Primitive Man - Caustic

It feels like Primitive Man has been around forever, but in reality their debut full-length Scorn came out only four years ago.  Since then, however, they've released nearly a dozen singles, splits, and the EP Home is Where the Hatred Is, making them one of the more prolific bands going.  The Denver sludge trio has put out some of the darkest, most repulsive sludge around in the past four years, and with the release of their sophomore LP Caustic, it appears that was just a warm up.

The first thing I noticed about Caustic is that it is long.  Like long.  The twelve tracks range in length from 41 seconds to twelve and a half minutes; no matter the length, each track is stuffed with Primitive Man's unrelenting, oppressive sludge.  What's interesting - and impressive - is the way the band manages to take what could easily become a boring amalgamation of noise, crashing cymbals, and harsh vocals, and vary things up enough to hold your rapt attention for over an hour (mostly).

"Victim," for instance, has an undeniable groove running under all the feedback that could be the backbone of a Clutch or early-Sword jam if you cleaned off the tons of grime and muck Primitive Man cover it with.  "Commerce" is a twelve minute jam that's all over the place; sludge riddled with noise, switching tempos and keeping the listener off balance for the majority of its run time.  "Sterility" is an absolute burner, a track that roars and smolders before being snuffed out in a wail of feedback.

The back half is where Caustic truly shines, however.  "Sugar Hole" is a dirge that plods forward unrelentingly, a perpetual motion machine of death and despair.  The one-two knockout punch of "Disfigured" and "Inevitable" somehow takes the previous intensity of Caustic and ups the ante considerably; the back half of "Inevitable" especially is soaked in vitriol and lit on fire.  The album's closing track "Absolutes" is a noise track that unfortunately doesn't do much for me.  It's definitely unsettling, but after the intensity of "Inevitable," it feels like a let down.

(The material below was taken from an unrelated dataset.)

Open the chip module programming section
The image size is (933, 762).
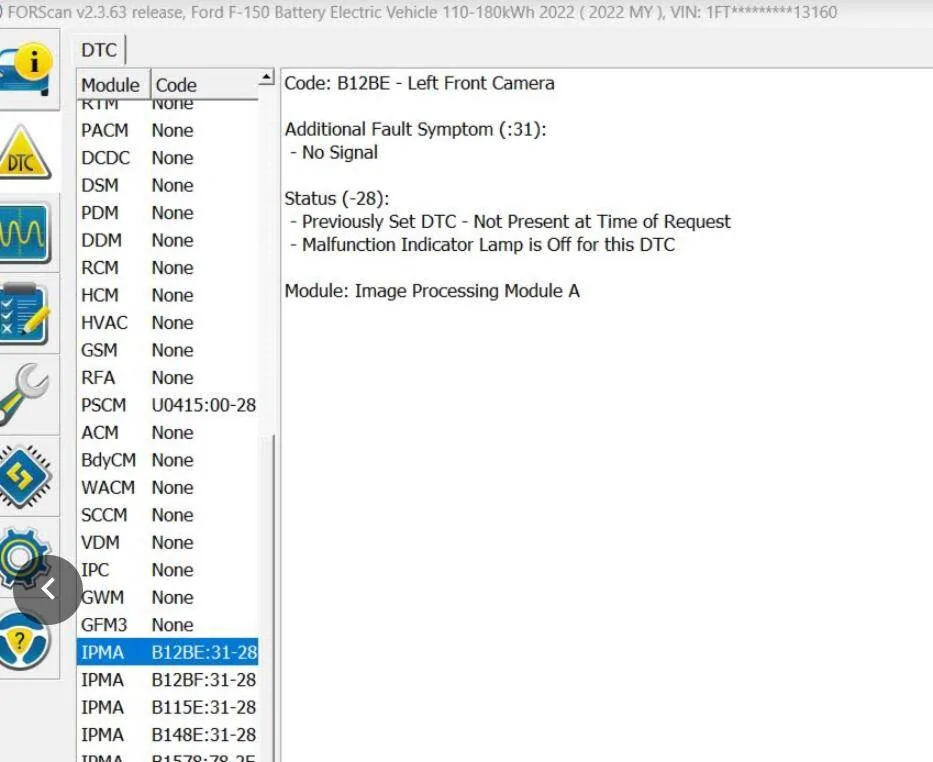(x=22, y=474)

It truly is amazing that PM is a three piece; the rhythm section of Jonathan Campos and Joe Linden sound HUGE, while guitarist/vocalist Ethan Lee McCarthy has one of the best, most recognizable voices in extreme music right now, while also playing a mean guitar.  The band uses feedback and tuning to their advantage, playing as loud as they can as close as they can to create a sound that is absolutely smothering; even "quieter" moments are discomforting.

Primitive Man is certainly not a band for everyone, but people looking for something dirty, abrasive, and absolutely fucking miserable are in for a treat.  Caustic takes the formula the band began on Scorn and continued on its myriad releases over the next few years and pushes it ever further over the edge.  While I'll admit I can do without the straight-up noise tracks, the band is clearly passionate about it, and the way they fold noise into their blackened sludge is sensational.  Caustic oozes contempt and hatred through every note of its runtime, and those willing to listen are in for a treat.